Fires part of natural cycle

Written by Tribune Staff

Driving through Yellowstone late Sunday, the monstrous smoke cloud from the Gunbarrel Fire on the North Fork loomed large on the horizon.
An update from the Interagency Fire Use Management Teams at mid-day said the fire had grown to about 22,000 acres — from a little over 1,000 acres a week ago.
Believe it or not, that's good news.
People who spend much time on the North Fork have seen the ugly destruction wrought by bark beetles over the last number of years.
Entomologists say the beetles have been aided in their rampage by several circumstances, including drought and warmer temperatures over the past few years. The North Fork corridor has been hit especially hard — the once-green mountainsides turned rusty red as trees died, and finally, the gray of dead pines dominated miles of forest land.

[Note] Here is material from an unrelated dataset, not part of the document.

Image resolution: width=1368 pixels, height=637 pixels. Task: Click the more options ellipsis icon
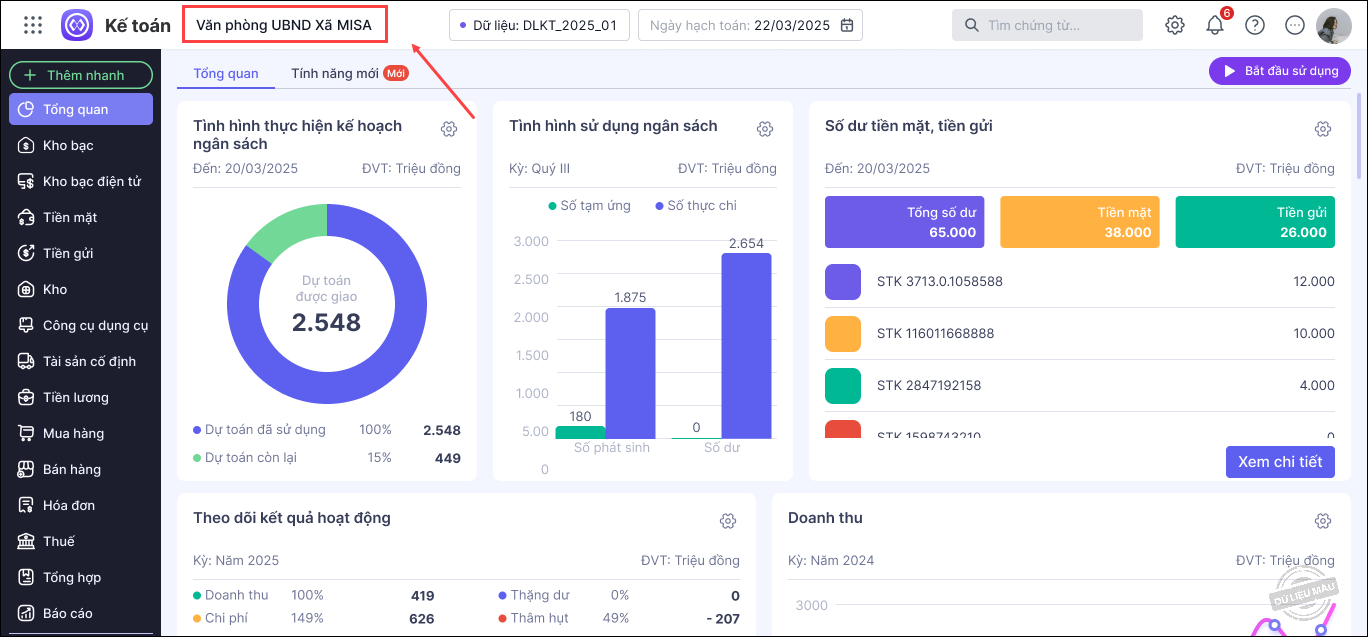(1295, 25)
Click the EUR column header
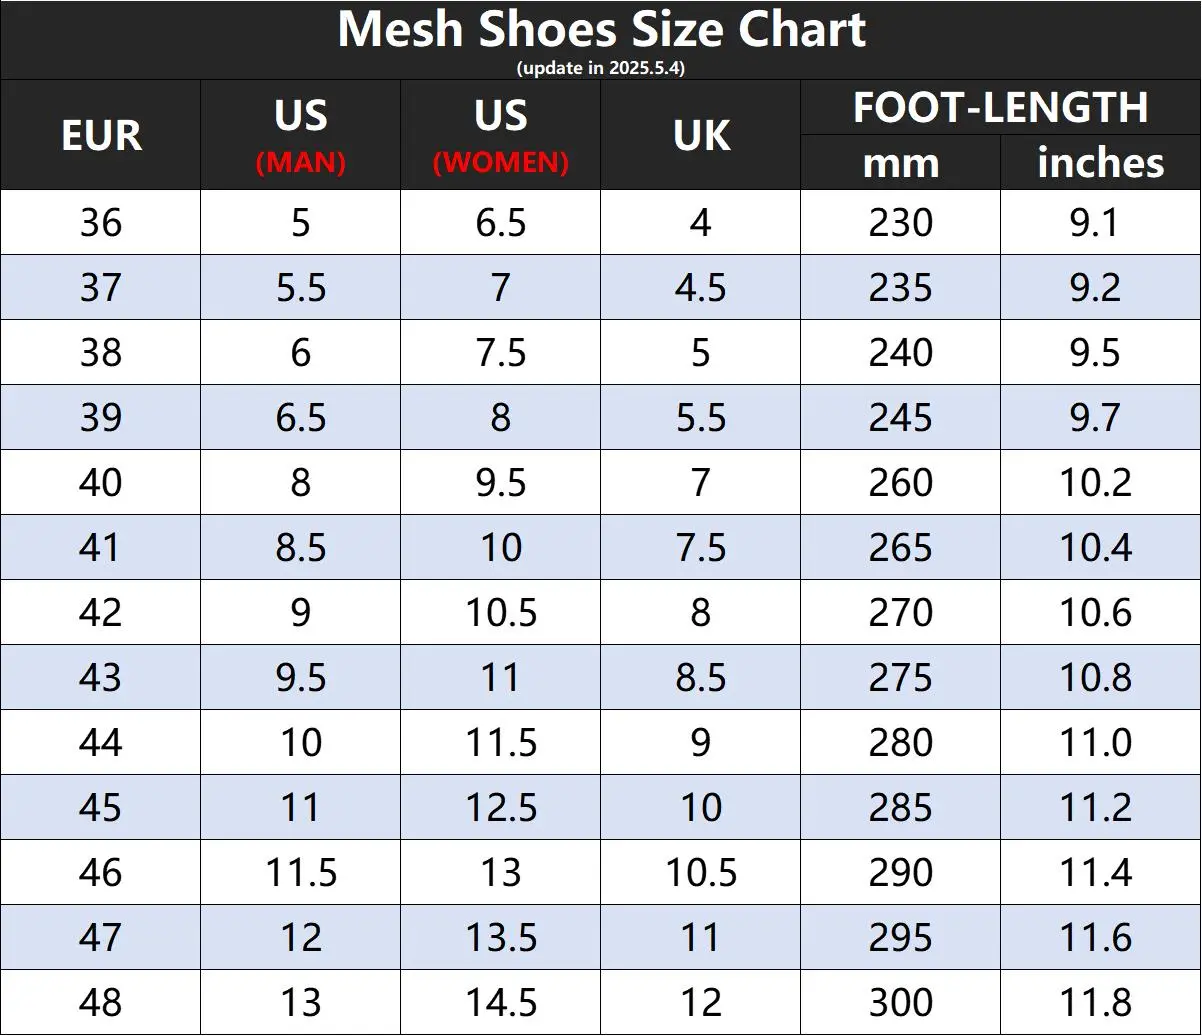The height and width of the screenshot is (1036, 1202). point(101,136)
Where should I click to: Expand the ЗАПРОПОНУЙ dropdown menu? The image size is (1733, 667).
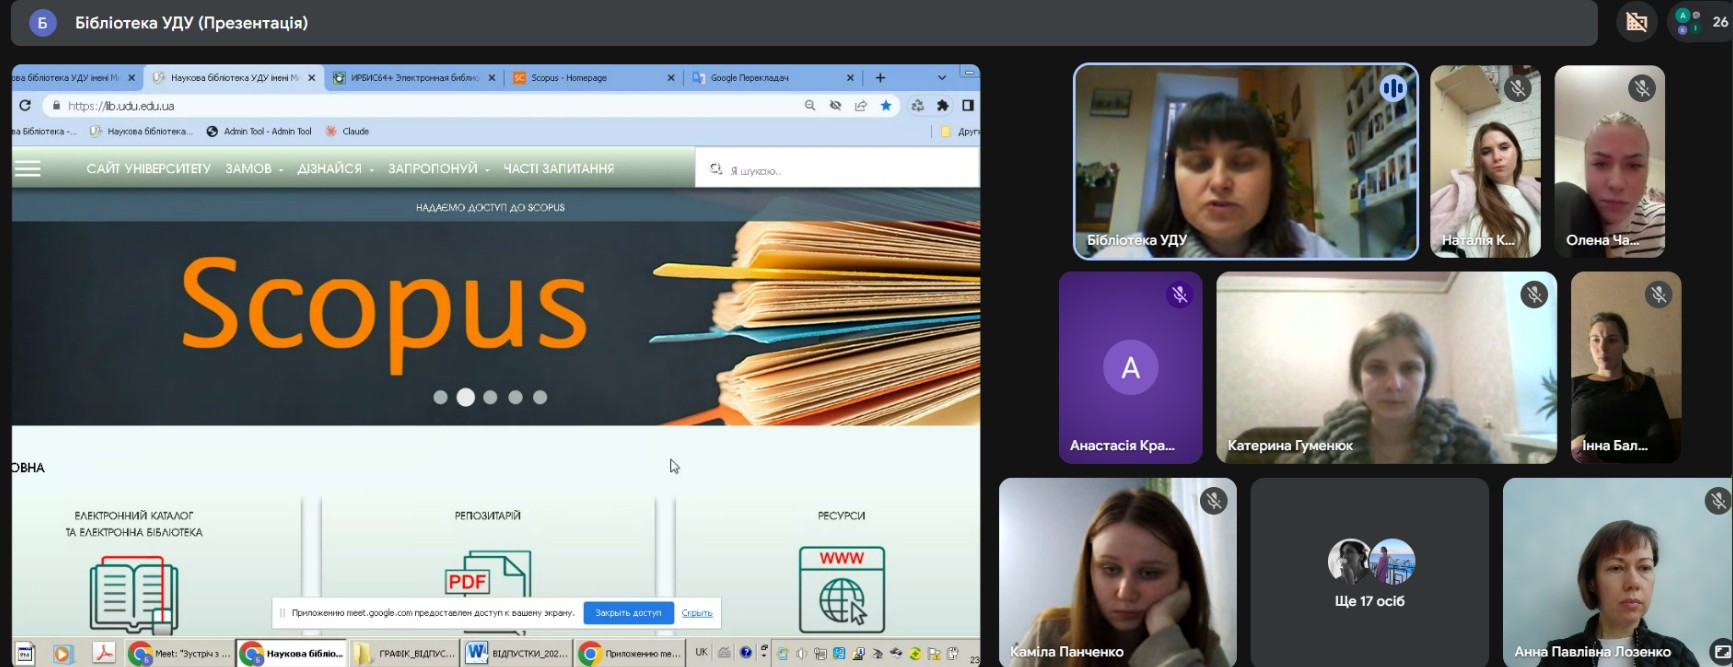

Firefighters are working hard and managing the Gunbarrel to the extent that it affects structures and highways on the North Fork; otherwise, they're letting it “do its thing.” And that's just what Mother Nature intended.
The 1988 fires in Yellowstone were hard for people to stomach. Some feared that the fires burned so hot the land would never recover. But the Sunday drive along Yellowstone's highways provided a vivid and constant reminder that the places worst scorched 20 years ago are now healthy, lively forests — something not seen on the North Fork for a long time.
As forest officials continue their “let it burn” policy today, the smoke clouding the Basin may be unpleasant, but the long-term benefits of the Gunbarrel Fire, and possibly others, will be significant and welcome.